A CME Group, maior operadora de derivativos do mundo, e o Intercontinental Exchange (ICE), grupo controlador da Bolsa de Nova York (NYSE), estão pressionando autoridades em Washington para que a Hyperliquid — uma das exchanges descentralizadas de maior volume do mercado — passe a operar sob supervisão regulatória federal nos Estados Unidos.
As alegações centrais das duas instituições giram em torno de dois riscos: possível manipulação de mercado e o risco de que a plataforma esteja sendo utilizada para contornar sanções econômicas internacionais. Segundo a Crypto Briefing, o lobby foi direcionado a membros do Congresso americano e a agências reguladoras como a CFTC (Commodity Futures Trading Commission).

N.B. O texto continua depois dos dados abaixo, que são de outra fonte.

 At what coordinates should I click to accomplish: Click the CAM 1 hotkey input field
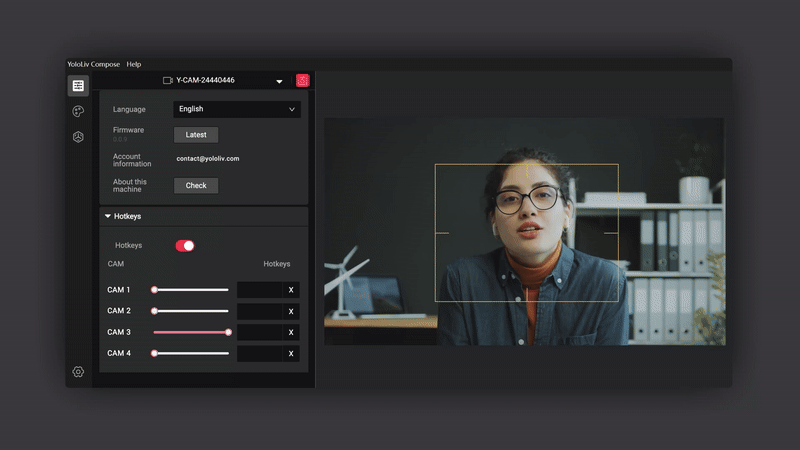[260, 290]
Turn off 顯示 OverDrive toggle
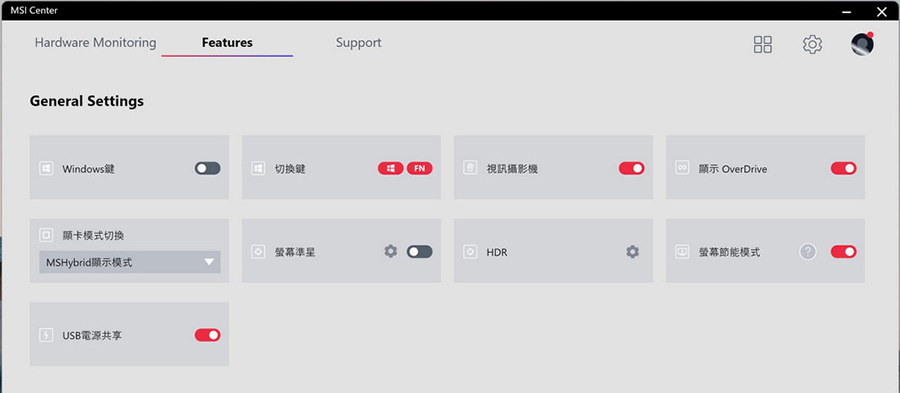The height and width of the screenshot is (393, 900). [844, 168]
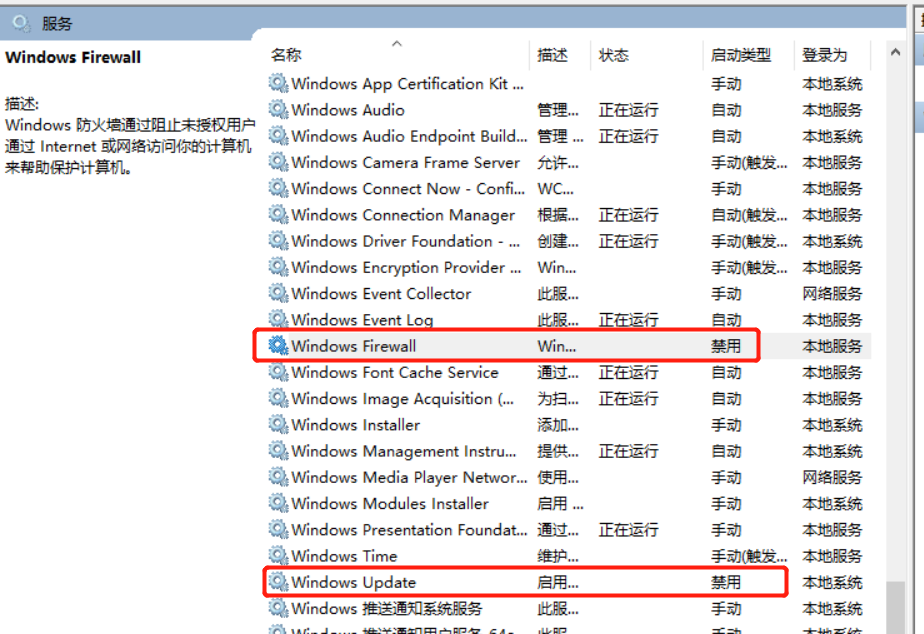
Task: Click the Windows Time service icon
Action: [278, 556]
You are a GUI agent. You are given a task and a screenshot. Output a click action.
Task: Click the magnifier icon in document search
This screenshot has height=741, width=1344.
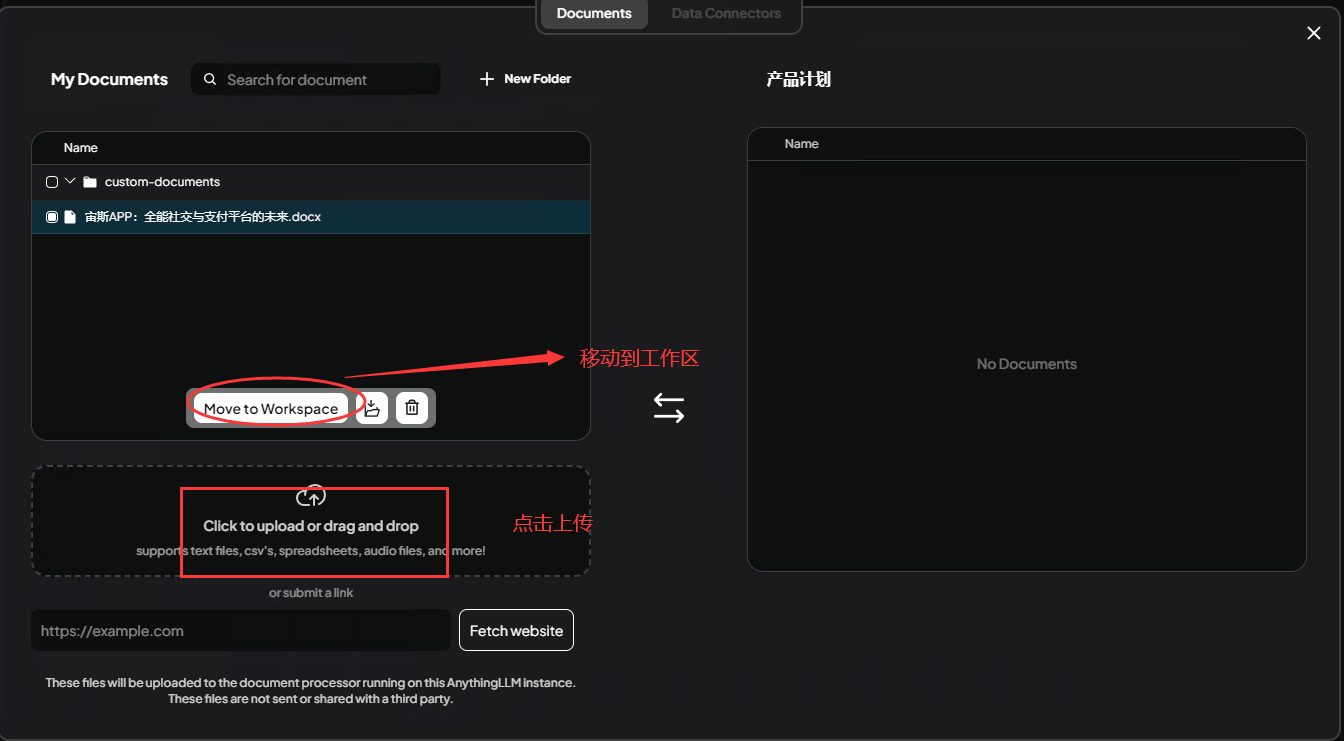[x=210, y=79]
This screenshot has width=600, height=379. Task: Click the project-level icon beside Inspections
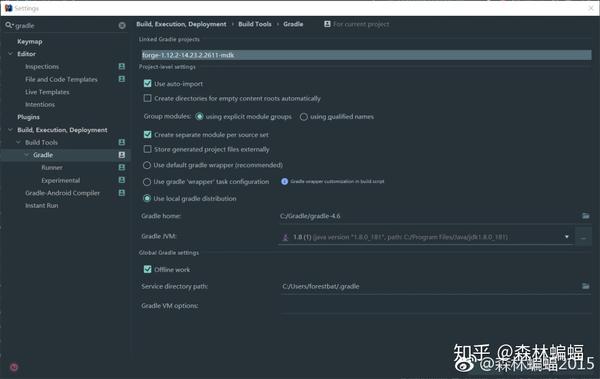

A Hyperliquid é uma exchange descentralizada (DEX) especializada em negociação de contratos perpétuos — instrumentos financeiros derivativos muito populares no mercado de criptomoedas. Por operar de forma descentralizada, ela não exige cadastro com verificação de identidade (KYC) e está fora da jurisdição direta das autoridades americanas, o que preocupa os grupos financeiros tradicionais.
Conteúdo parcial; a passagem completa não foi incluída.